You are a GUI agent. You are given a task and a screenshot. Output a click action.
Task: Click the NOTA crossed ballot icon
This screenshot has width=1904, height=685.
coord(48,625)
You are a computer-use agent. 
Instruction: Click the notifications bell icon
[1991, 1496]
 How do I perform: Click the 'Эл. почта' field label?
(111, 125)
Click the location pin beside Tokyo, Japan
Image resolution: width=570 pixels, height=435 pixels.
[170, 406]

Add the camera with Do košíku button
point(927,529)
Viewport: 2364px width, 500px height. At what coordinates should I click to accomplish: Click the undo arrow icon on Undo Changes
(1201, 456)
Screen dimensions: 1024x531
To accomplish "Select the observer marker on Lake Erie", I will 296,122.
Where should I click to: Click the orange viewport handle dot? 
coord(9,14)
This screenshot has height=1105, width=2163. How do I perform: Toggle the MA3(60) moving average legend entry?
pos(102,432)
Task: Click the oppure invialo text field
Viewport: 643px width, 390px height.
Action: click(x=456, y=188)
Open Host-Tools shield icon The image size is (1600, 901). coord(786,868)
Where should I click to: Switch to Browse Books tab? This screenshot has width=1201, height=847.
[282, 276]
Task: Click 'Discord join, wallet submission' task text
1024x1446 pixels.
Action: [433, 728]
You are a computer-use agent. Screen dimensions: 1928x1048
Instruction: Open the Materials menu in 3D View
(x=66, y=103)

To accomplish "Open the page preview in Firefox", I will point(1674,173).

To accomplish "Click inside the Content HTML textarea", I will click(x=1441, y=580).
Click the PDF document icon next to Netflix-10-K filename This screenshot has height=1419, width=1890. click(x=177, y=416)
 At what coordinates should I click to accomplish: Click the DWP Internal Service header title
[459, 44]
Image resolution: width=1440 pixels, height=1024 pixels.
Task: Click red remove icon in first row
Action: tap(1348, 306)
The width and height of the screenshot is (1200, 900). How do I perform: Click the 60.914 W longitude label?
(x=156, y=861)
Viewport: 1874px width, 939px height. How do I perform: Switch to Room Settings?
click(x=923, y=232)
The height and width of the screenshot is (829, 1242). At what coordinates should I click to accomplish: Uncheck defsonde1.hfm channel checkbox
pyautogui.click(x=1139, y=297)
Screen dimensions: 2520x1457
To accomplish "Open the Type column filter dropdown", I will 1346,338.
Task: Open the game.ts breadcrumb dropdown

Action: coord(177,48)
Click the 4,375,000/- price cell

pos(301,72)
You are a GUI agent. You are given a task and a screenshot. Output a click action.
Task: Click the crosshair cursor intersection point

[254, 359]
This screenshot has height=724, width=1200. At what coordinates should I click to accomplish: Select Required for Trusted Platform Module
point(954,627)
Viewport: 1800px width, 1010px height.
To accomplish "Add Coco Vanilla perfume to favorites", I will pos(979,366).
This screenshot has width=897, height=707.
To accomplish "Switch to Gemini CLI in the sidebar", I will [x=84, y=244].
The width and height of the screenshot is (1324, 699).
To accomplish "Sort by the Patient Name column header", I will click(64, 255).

---

§ Given instruction
Copy the material above verbatim, beginning at the line that contains "Where should I click to: Click" and stopping after the line that contains "I will 1346,338.".

§ Solution to this task
Where should I click to: Click the orange viewport handle dot? 
coord(9,14)
This screenshot has height=1105, width=2163. How do I perform: Toggle the MA3(60) moving average legend entry?
pos(102,432)
Task: Click the oppure invialo text field
Viewport: 643px width, 390px height.
Action: click(x=456, y=188)
Open Host-Tools shield icon The image size is (1600, 901). coord(786,868)
Where should I click to: Switch to Browse Books tab? This screenshot has width=1201, height=847.
[282, 276]
Task: Click 'Discord join, wallet submission' task text
1024x1446 pixels.
Action: [433, 728]
You are a computer-use agent. Screen dimensions: 1928x1048
Instruction: Open the Materials menu in 3D View
(x=66, y=103)

To accomplish "Open the page preview in Firefox", I will point(1674,173).

To accomplish "Click inside the Content HTML textarea", I will click(x=1441, y=580).
Click the PDF document icon next to Netflix-10-K filename This screenshot has height=1419, width=1890. click(x=177, y=416)
 At what coordinates should I click to accomplish: Click the DWP Internal Service header title
[459, 44]
Image resolution: width=1440 pixels, height=1024 pixels.
Task: Click red remove icon in first row
Action: tap(1348, 306)
The width and height of the screenshot is (1200, 900). How do I perform: Click the 60.914 W longitude label?
(x=156, y=861)
Viewport: 1874px width, 939px height. How do I perform: Switch to Room Settings?
click(x=923, y=232)
The height and width of the screenshot is (829, 1242). At what coordinates should I click to accomplish: Uncheck defsonde1.hfm channel checkbox
pyautogui.click(x=1139, y=297)
Screen dimensions: 2520x1457
To accomplish "Open the Type column filter dropdown", I will 1346,338.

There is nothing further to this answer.